When I was a kid, I remember going to the barber shop with my brother, who was given an “unbreakable” comb by the barber. My brother promptly snapped it into two pieces. It was not unbreakable to him.
I am reminded of this story because Oracle CSO Mary Ann Davidson published (and subsequently deleted) a blog post decrying security researchers that “reverse engineer” Oracle software to identify vulnerabilities, claiming it was a violation of Oracle’s licensing agreements.
Davidson made many inflammatory remarks that have incensed the security community, such as comparing bug bounty programs to boy bands with companies throwing their underwear at security researchers (gross). And yet, Davidson admits “Ah, well, we find 87% of security vulnerabilities ourselves.”
Ah, well, that still leaves a pretty significant security gap, doesn’t it?
In regard to patching vulnerabilities, Davidson contends “We will also not provide credit in any advisories we might issue. You can’t really expect us to say ‘thank you for breaking the license agreement.’”
It’s a strange attitude for a CSO. In contrast, tech giant Microsoft recently announced that it was doubling its bug bounty program from $50,000 to $100,000. Recently United Airlines rewarded a researcher with one million miles for identifying a bug. Even Tesla pays a nominal reward.

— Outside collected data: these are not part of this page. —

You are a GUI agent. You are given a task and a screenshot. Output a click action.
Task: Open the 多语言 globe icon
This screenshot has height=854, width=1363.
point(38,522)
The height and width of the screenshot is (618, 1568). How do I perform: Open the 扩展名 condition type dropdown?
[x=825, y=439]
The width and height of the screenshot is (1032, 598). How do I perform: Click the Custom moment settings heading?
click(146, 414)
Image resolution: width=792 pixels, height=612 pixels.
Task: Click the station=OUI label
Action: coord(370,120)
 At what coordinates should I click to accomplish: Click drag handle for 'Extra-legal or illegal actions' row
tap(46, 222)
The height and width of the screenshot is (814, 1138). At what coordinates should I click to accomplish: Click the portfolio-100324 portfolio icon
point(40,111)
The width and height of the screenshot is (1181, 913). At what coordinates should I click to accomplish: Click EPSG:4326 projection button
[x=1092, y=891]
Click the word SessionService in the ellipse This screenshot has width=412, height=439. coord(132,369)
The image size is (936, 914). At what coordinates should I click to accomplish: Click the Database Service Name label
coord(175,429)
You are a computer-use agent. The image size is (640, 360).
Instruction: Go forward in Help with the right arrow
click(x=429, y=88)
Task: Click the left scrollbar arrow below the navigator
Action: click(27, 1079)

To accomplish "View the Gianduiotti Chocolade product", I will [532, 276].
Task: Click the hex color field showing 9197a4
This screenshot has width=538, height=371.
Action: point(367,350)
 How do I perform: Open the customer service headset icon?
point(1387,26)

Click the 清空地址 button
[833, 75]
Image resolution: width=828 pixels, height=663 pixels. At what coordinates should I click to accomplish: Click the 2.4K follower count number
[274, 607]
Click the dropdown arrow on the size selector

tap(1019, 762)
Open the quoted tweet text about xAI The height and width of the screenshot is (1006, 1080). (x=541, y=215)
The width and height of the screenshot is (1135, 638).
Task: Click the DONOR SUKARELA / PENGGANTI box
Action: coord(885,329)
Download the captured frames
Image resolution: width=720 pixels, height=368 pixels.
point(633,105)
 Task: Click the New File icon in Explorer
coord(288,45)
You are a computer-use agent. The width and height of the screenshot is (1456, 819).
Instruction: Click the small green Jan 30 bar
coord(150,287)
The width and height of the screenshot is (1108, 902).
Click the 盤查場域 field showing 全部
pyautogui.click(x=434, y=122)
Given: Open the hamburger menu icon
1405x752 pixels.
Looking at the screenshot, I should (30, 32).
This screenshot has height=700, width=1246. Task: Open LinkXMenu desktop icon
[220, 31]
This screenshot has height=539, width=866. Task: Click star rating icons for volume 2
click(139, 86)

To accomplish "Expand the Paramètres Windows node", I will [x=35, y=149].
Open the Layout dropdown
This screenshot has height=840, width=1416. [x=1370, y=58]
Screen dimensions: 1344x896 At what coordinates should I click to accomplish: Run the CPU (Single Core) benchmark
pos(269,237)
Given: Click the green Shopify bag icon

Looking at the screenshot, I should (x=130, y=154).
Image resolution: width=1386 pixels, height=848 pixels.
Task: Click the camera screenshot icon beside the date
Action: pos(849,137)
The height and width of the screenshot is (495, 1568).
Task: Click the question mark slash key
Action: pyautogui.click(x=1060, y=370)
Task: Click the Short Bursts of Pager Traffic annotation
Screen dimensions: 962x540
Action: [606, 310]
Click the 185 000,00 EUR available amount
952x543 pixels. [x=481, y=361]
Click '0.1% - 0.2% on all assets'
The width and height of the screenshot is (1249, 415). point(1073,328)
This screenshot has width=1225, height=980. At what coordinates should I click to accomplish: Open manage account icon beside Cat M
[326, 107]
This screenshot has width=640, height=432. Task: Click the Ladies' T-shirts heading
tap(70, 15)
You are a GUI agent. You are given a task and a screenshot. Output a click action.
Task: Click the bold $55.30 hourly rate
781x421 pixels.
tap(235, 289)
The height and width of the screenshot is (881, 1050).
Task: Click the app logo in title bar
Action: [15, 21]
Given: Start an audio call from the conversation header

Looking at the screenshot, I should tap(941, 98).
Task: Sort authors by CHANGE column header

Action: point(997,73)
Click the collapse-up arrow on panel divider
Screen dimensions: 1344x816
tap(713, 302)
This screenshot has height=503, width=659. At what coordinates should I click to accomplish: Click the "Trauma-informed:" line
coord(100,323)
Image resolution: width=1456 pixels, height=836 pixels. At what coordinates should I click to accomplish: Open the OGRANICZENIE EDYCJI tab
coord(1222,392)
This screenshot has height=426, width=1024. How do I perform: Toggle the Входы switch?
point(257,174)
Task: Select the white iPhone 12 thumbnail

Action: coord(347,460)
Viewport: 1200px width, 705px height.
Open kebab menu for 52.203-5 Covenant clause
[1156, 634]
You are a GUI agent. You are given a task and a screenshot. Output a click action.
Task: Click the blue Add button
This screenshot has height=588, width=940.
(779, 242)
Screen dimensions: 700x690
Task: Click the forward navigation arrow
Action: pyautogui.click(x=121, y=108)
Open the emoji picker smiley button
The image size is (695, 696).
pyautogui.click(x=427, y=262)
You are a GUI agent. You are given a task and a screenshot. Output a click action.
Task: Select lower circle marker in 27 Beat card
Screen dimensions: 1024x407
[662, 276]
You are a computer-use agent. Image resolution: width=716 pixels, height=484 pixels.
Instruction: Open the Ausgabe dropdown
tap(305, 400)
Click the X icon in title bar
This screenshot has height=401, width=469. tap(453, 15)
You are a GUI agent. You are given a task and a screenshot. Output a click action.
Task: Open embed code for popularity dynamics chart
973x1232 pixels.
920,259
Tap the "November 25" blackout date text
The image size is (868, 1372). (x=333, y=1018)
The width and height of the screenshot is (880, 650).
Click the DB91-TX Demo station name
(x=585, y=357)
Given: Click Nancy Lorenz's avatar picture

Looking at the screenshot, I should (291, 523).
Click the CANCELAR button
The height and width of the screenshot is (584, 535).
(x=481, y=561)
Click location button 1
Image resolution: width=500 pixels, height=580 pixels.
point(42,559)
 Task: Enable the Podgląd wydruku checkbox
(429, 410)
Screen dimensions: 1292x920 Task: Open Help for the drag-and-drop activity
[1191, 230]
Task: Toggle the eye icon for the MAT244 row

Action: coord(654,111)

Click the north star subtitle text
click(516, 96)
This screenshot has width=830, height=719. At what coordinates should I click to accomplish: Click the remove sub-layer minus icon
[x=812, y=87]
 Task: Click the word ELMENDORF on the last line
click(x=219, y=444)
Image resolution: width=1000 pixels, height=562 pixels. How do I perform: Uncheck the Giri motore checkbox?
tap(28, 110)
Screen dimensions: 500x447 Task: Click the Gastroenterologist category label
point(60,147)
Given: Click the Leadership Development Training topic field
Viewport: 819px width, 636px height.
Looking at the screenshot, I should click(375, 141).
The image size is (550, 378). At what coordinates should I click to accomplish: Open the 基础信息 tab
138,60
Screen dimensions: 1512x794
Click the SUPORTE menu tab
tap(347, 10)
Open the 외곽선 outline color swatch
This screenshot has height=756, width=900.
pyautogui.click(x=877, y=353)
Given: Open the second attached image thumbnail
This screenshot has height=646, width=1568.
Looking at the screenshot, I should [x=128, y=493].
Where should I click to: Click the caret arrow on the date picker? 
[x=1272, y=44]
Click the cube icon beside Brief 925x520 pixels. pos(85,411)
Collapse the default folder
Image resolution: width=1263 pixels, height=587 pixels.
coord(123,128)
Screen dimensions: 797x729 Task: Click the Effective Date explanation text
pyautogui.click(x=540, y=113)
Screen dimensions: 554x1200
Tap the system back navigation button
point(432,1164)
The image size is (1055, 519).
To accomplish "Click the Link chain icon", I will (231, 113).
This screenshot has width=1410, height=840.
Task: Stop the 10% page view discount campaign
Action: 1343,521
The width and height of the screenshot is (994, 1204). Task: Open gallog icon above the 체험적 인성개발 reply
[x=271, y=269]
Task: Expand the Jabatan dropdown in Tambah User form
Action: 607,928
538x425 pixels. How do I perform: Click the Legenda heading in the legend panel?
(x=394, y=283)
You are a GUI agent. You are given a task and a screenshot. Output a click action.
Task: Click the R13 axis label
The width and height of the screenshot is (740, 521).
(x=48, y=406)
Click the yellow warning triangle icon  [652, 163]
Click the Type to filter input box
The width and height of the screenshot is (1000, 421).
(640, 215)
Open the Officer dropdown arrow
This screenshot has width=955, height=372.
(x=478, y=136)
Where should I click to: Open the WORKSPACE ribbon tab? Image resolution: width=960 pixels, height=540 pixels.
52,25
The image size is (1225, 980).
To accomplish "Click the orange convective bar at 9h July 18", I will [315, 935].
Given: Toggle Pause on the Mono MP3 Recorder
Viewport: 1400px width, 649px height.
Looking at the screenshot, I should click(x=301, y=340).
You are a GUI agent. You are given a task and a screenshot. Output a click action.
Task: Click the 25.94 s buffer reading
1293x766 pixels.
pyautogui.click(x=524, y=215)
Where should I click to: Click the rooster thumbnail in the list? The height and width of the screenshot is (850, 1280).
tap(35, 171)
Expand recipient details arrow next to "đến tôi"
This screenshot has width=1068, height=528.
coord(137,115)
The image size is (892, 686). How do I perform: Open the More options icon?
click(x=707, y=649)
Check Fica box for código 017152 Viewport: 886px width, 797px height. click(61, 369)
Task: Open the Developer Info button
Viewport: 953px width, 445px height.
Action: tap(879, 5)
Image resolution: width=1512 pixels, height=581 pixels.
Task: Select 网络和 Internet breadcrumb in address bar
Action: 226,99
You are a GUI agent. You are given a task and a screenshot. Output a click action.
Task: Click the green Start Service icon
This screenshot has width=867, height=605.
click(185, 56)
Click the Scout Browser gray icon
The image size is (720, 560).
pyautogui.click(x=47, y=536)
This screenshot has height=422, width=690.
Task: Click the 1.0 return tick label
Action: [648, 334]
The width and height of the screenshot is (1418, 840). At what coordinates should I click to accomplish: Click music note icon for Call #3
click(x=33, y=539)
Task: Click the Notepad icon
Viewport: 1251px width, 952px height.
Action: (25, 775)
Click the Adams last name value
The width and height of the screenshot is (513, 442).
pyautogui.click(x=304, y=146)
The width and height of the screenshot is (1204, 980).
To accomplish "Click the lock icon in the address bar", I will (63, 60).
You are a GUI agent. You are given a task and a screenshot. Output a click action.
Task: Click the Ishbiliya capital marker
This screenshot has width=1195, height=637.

To give Davidson the benefit of the doubt, as CSO of Oracle, it is her job to improve its security. As Davidson notes “I am not dissing bug bounties, just noting that on a strictly economic basis, why would I throw a lot of money at 3% of the problem (and without learning lessons from what you find, it really is “whack a code mole”) when I could spend that money on better prevention like, oh, hiring another employee to do ethical hacking, who could develop a really good tool we use to automate finding certain types of issues.”
This opinion seems pretty similar to comments Microsoft security chief Mike Reavey made in 2012, “I don’t think that filing and rewarding point issues is a long-term strategy to protect customers.”
Perhaps Oracle will experience the same change of heart as Microsoft, now that Davidson’s comments have been made public. To be certain, Oracle is sure to be feeling the heat from the security community.
As CSO security reporter George Hulme aptly Tweeted:
“BREAKING NEWS: APTs and cyber criminals announce they will no longer reverse engineer Oracle because it is a violation of the terms”
In other words, when security vulnerability research is outlawed, only the outlaws will research security vulnerabilities to exploit Oracle users.
Recently, Bromium Chief Security Architect Rahul Kashyap spoke with CSO about responsible vulnerability disclosure, concluding that “Full Disclosure is a spirit, it’s an attitude — you cannot kill that easily with laws and layers of documentation.”